Ondernemers en bedrijven: Regeldruk omlaag
JA21 wil de toenemende regeldruk vanuit Brussel stoppen. In 2024 werden bedrijven wéér geconfronteerd met nieuwe regels vanuit de Europese Unie. Bij de nieuwe boekhoudregels voor duurzaamheid zegt 82 procent van onze bedrijven hier niet klaar voor te zijn. Dit is de zóveelste verstikkende wetgeving vanuit Brussel.
De afgelopen jaren overspoelde Brussel bedrijven met nieuwe, vaak groene, regelgeving. Ook in 2024 is dat voor ondernemers een hard gelag. Zo moeten zij een aparte ‘duurzaamheidsboekhouding’ gaan bijhouden. Vooral kleinere (familie)bedrijven ervaren die extra regeldruk vanuit de Europese Unie als verstikkend. Door toegenomen rapportageverplichtingen gaat kostbare ondernemerstijd verloren aan bureaucratisch papierwerk. Om nog maar te zwijgen over de bijkomende kosten door dergelijke regelgeving.
Europese bureaucraten lijken te vergeten dat niet zij, maar bedrijven en ondernemers welvaart creëren en banen scheppen. Bovendien berekent het bedrijfsleven hogere kosten altijd door aan de klant. Dit betekent dat de rekening van al deze regelgeving uit Brussel terechtkomt bij de burger, wiens koopkracht de laatste jaren toch al flink is uitgehold door de historisch hoge inflatie.

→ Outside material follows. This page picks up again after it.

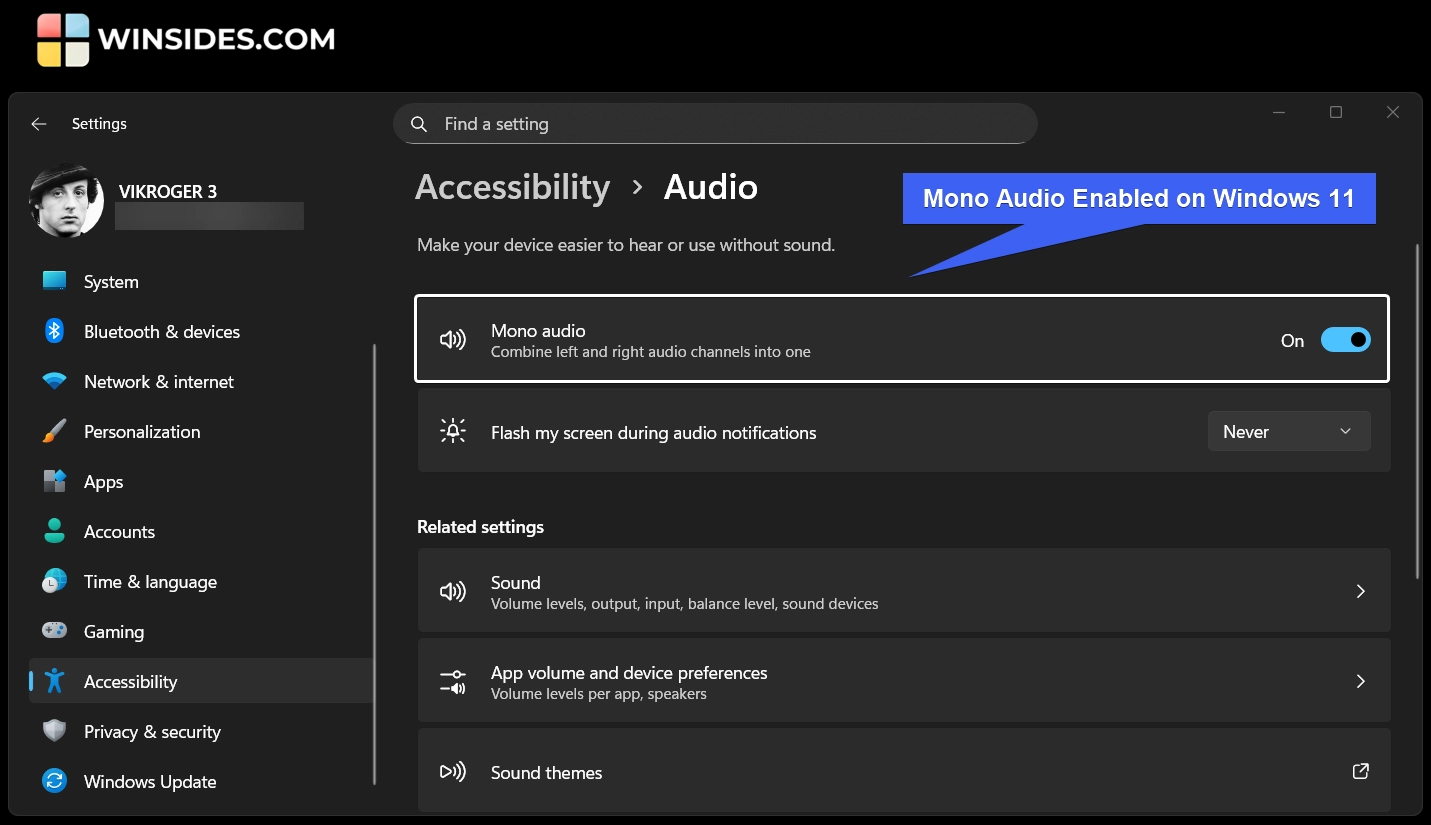Click the Sound themes external link icon

click(x=1360, y=771)
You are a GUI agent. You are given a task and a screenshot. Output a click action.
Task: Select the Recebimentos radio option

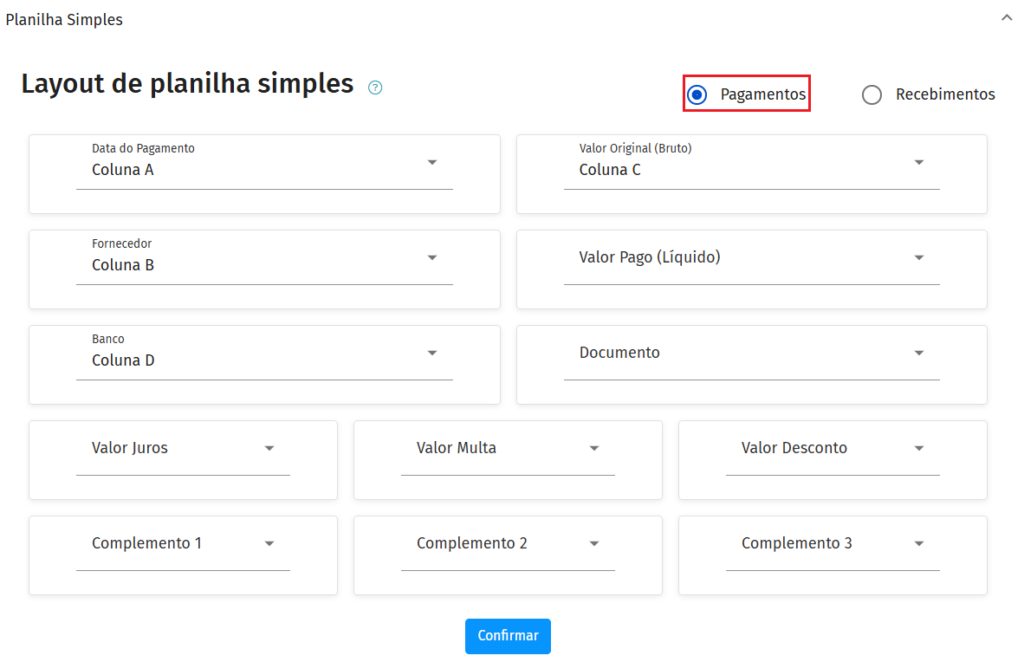pos(872,95)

De regeldruk moet dus omlaag. Onze economie staat op het spel. Wij laten onze bedrijven niet verstikken. Ondernemers moeten weer de kans krijgen om te floreren.
JA21 wil
- Strenge handhaving van ‘one in, one out- Principe’. Als de Europese Commissie met nieuwe wet- en regelgeving komt, moet er voor iedere nieuwe wet eerst ook een uit.
- Een rem op de toenemende rapportageverplichtingen zoals klimaat, mensenrechten en arbeidsomstandigheden.
- Uitvoering van het voorstel van de Europese Commissie om 25 procent van de rapportageverplichtingen en administratieve lasten voor ondernemingen te schrappen.
- Iedere wet- en regelgeving moet gepaard gaan met een impactanalyse, competitiviteitscheck en consultatie met bedrijven in de getroffen sector(en).
- Zoveel mogelijk uitzonderingen in Europese wet- en regelgeving voor kleine bedrijven.